Co-authored-by: zeripath <art27@cantab.net>

2 files changed, 3 insertions, 1 deletions

diff --git a/docs/content/doc/packages/pypi.en-us.md b/docs/content/doc/packages/pypi.en-us.md
index 588df71d60..ec2475aea3 100644
--- a/docs/content/doc/packages/pypi.en-us.md
+++ b/docs/content/doc/packages/pypi.en-us.md
@@ -77,6 +77,8 @@ For example:
 pip install --index-url https://testuser:password123@gitea.example.com/api/packages/testuser/pypi/simple --no-deps test_package
 ```
 
+You can use `--extra-index-url` instead of `--index-url` but that makes you vulnerable to dependency confusion attacks because `pip` checks the official PyPi repository for the package before it checks the specified custom repository.

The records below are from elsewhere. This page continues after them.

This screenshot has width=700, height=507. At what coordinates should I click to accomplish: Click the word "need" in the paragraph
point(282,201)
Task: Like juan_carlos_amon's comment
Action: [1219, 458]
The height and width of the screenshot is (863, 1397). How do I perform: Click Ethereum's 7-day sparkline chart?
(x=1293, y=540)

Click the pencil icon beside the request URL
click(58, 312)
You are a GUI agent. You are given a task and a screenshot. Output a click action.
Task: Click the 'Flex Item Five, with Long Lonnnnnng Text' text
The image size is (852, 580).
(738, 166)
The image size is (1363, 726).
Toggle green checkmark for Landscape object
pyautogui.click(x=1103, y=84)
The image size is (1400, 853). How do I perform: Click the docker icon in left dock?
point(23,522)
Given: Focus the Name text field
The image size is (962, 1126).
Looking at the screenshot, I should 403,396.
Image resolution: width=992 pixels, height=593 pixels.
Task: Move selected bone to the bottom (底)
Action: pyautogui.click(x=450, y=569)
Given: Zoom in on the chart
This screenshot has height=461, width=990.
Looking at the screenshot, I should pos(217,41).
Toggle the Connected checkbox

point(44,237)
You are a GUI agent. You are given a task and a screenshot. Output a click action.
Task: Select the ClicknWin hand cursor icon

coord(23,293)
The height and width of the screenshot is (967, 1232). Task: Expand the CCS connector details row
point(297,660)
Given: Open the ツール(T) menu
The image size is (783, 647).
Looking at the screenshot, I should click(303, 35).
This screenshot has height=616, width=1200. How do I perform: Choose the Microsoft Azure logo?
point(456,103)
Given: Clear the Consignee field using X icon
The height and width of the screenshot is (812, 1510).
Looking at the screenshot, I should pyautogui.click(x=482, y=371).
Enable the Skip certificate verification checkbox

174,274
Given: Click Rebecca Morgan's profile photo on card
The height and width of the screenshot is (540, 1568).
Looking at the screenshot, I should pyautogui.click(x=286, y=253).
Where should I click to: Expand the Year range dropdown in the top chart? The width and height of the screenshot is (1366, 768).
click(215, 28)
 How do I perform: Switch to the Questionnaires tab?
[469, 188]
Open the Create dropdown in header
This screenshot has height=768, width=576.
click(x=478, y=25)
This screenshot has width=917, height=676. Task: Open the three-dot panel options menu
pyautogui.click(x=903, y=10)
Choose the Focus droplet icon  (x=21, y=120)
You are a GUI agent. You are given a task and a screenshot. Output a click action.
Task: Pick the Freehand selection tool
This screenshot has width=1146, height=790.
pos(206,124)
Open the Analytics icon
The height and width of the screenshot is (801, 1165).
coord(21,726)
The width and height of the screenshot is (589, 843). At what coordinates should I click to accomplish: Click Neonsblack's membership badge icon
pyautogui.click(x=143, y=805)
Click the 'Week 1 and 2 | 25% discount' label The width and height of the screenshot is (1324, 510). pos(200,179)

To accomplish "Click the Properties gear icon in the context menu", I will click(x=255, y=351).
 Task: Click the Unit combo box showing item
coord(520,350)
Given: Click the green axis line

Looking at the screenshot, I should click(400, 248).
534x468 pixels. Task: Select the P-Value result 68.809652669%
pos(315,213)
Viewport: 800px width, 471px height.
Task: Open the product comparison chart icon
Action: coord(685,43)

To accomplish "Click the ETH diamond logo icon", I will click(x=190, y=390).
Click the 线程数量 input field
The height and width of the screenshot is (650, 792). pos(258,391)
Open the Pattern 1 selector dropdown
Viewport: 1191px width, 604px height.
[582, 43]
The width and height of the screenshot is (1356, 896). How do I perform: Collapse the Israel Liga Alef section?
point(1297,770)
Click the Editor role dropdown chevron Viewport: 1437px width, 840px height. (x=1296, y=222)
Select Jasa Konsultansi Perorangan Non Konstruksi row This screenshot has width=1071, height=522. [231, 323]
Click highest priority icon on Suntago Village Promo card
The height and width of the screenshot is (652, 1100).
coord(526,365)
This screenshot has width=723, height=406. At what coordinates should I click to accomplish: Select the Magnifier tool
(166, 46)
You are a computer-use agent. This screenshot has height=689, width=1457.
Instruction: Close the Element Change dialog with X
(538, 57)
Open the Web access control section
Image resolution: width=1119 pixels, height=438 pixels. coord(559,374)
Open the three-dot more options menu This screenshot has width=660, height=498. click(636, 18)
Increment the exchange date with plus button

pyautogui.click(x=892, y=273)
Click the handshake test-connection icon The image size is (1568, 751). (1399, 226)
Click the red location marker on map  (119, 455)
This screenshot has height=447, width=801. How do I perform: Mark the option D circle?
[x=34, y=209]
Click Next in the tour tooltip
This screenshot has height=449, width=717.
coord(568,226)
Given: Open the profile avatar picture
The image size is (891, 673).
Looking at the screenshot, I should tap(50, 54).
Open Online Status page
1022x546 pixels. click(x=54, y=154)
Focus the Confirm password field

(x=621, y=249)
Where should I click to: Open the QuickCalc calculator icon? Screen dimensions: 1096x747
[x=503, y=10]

Read the `pip` docs for more information.
+
 ## Supported commands
 
 ```
diff --git a/templates/package/content/pypi.tmpl b/templates/package/content/pypi.tmpl
index 1cce31f537..1ae243813d 100644
--- a/templates/package/content/pypi.tmpl
+++ b/templates/package/content/pypi.tmpl
@@ -4,7 +4,7 @@
 		<div class="ui form">
 			<div class="field">
 				<label>{{svg "octicon-terminal"}} {{.locale.Tr "packages.pypi.install"}}</label>
-				<div class="markup"><pre class="code-block"><code>pip install --extra-index-url {{AppUrl}}api/packages/{{.PackageDescriptor.Owner.Name}}/pypi/simple {{.PackageDescriptor.Package.Name}}</code></pre></div>
+				<div class="markup"><pre class="code-block"><code>pip install --index-url {{AppUrl}}api/packages/{{.PackageDescriptor.Owner.Name}}/pypi/simple {{.PackageDescriptor.Package.Name}}</code></pre></div>
 			</div>
 			<div class="field">
 				<label>{{.locale.Tr "packages.pypi.documentation" | Safe}}</label>